**Set exercise A**
Using the blog post on triggers below, decide whether each statement agrees with it. Answer yes or no for each, and quote the deciding words exactly. (i) The writer was the first person to arrive at the lake. (ii) The man on the pier was hooping. (iii) The idea for this blog came to the writer while driving home.
**Set exercise B**
Carry on the blog post about triggers, picking up after its final sentence.

**Text block**
::::::::

Triggers

Though initially on my driveway, I saw a few stars overhead, I knew it was a cloudy morning.

It was still an hour before twilight even, so looking up was a futile exercise in almost pure darkness.

Nonetheless I decided to take my first coffee of the day off to the lake. I honestly didn’t care if there was no sunrise, I just needed to escape the house and the PC.

When I got there, I was the first person there. Which isn’t that surprising. All the sane people are likely still in bed at that time of a Saturday morning.

Then as I got out the camera and was attaching it to the tripod, a couple came by on bicycles. It was really only the lights on their bicycles that I saw, in truth. But when I said good morning, a male and female voice replied so by the powers of my amazingly powerful deductive reasoning, I determined it was a couple.

As they took up positions at the end of the little pier, this is all I could make out:

All my naked eyes could see.

Thankfully the A7 is notably better than my eyes in low light so it captured a few shots worth sharing. They are at the end of the blog. The cloud cover was insanely thick though, so none of these shots are particularly good.

Hope you enjoy, though.

Anyway, by looking at the viewfinder I quickly realized that while the guy was rod fishing, the young lady was hooping. She had started up her music and began swaying to its rhythm and it brought my mind back to happier days with Brittany. She would often hoop at the same lake at sunset and the memories came flooding back.

It’s been almost a year since she died and while most of my recollections of her since have been on a sadness scale, this wasn’t.

And the thought for today’s blog was hatched there on the pier, as opposed to my normal thinking stage while driving home.

You see, I realized immediately that this young lady hooping had triggered my memory into recalling Brittany and because it was purely a hooping trigger, it was simply a good memory, without the normal overwhelming feelings of loss and sadness.

Triggers are an important part of our mental process and though they are generally outside of our control, they can be pretty powerful in their ability to over-ride what is currently front and center within our brain.

While triggers can be situations or events like this morning, they are often just a smell, a taste, a song, or a video even. Something that our brain has associated with the object being triggered, at it was stored away in memory for recall.

When we choose to remember someone or something, we don’t get to assign the trigger. We are not inputting with a computer memory and assigning a value in a field that is part of a look-up table. Memories are mostly formed without our input, often without our knowledge, and always without our consent.

Now, there are things that we can force ourselves to learn. We can study and repeat until something is committed to memory but that is not what I am talking about.

And unless you have been programmed by the CIA to suddenly emerge from subconscious and assassinate someone, you won’t have triggers associated with such learning either.

No, I am talking about triggers that provoke an immediate recall within our brain of a person or moment, as if they were just there and we had just witnessed them.

::::::::

**Data shown**
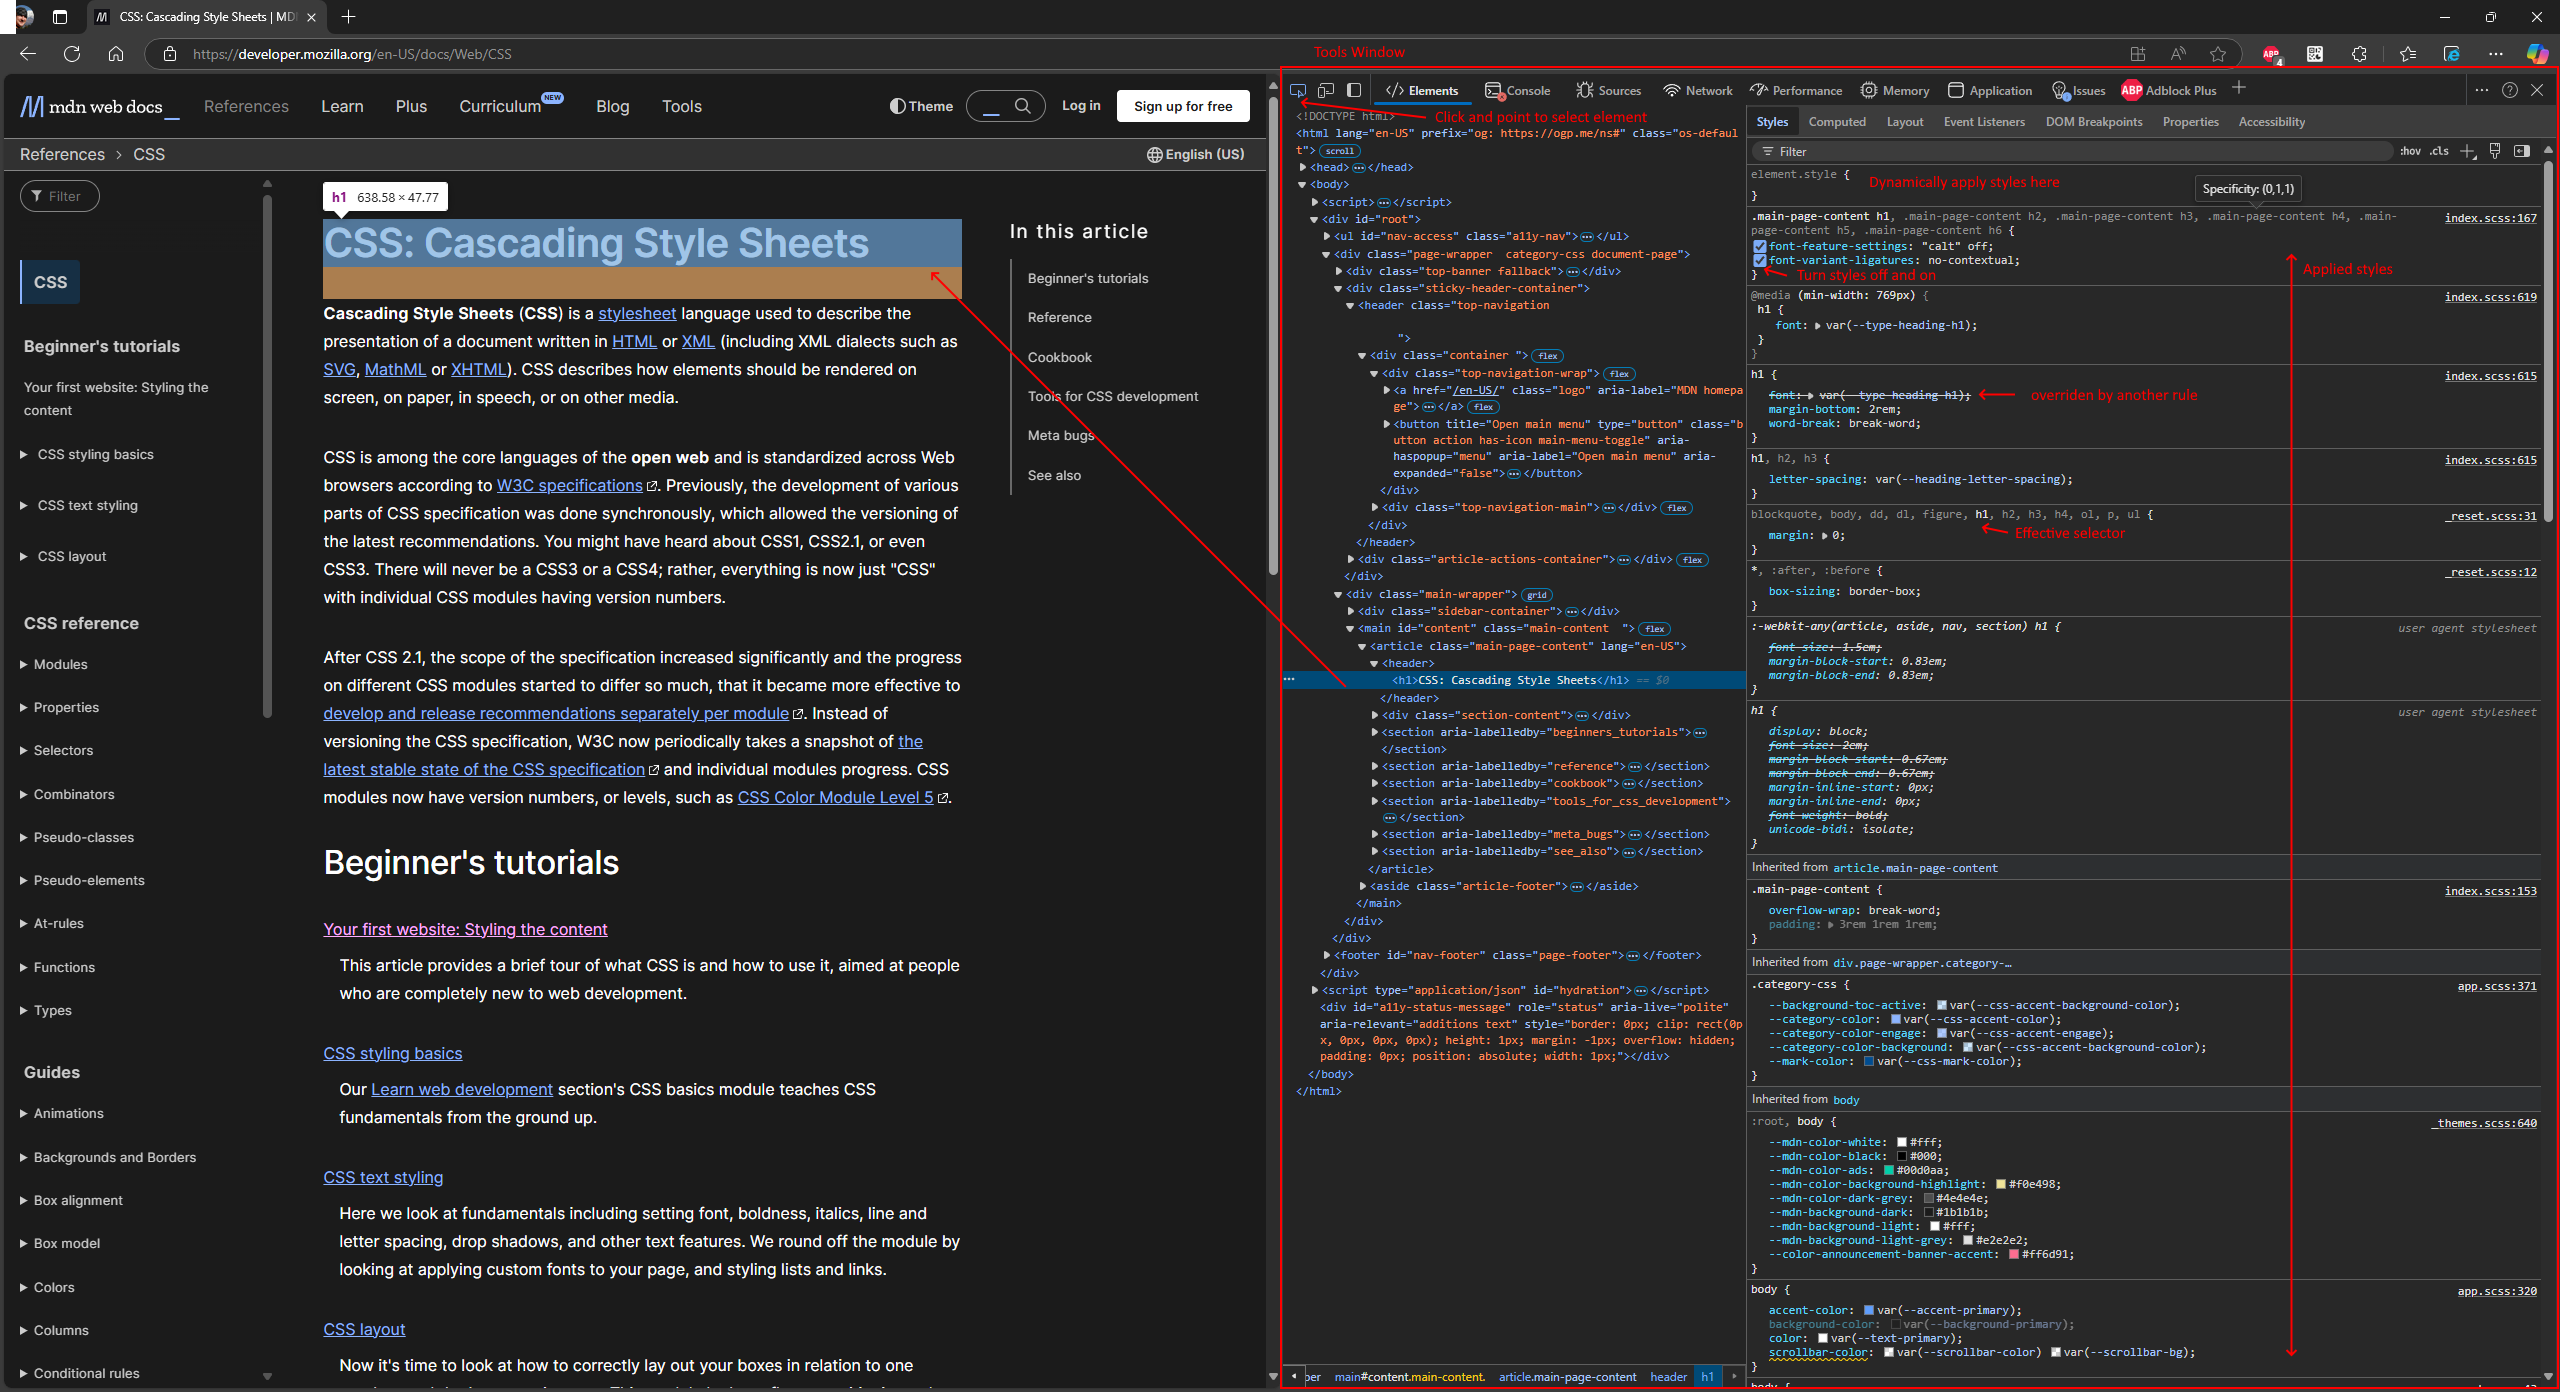Click the Sign up for free button

[1183, 106]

::::::::

**Expected output A**
(i) Yes: "When I got there, I was the first person there."
(ii) No: "while the guy was rod fishing, the young lady was hooping."
(iii) No: "the thought for today’s blog was hatched there on the pier, as opposed to my normal thinking stage while driving home."

**Expected output B**
For example, any Frank Sinatra experience (a song, an image, an article) always reminds me of my mom and her complete infatuation with ol’ blue eyes. It is indelibly printed in my brain, her wonderful obsession, her repeated listening to his songs, the many books of him on her shelves in the living room, and of the one visit he made to Ireland and how she traveled 120 miles on crutches from a broken leg to see him.

I don’t know how many triggers my brain has nor how many are good ones. But I am aware that there also triggers that are bad ones.

Triggers of an experience that will sadden me or make me cry.

I am pretty sure we all have them.

And it is important to recognize a trigger for a bad memory when it happens. What was it that caused us to respond to where we have suddenly become saddened or hurt, completely out of the blue?

These triggers will make something appear in our mind as if it has just happened and so the level of negative feeling associated with it can be very strong … even on something that happened ten years ago.

So, when we recognize a trigger for something negative, we need to identify it and create an understanding of why it has provoked such a response. And if we can, we need to try to avoid such a trigger in the future.

It may not be avoidable … many of them are not.

But some are and we need to ask ourselves if the presence of certain stimulus are worth having in our lives when compared with the negative responses they can trigger.

I have known very close friends to have deliberately kept their child’s room exactly as it was, just before their child were killed.

Every time they pass by that room, or enter it, they are immediately catapulted back into the loss all over again.

We each travel our own road and live a life that is full of memories created along the way. That is why our brain has a recall function, so that we can deliberately remember a memory and draw from it as part of our life experience.

But it needs to be recalled when we are looking for it. Not at random.

It is one of the things I absolutely fucking hate about my iPhone and Shutterfly and social media services. Periodically they conjure up these stupid collection videos like “this day in 2016” and parade all sorts of stuff in front of us, some of which we simply don’t want to see.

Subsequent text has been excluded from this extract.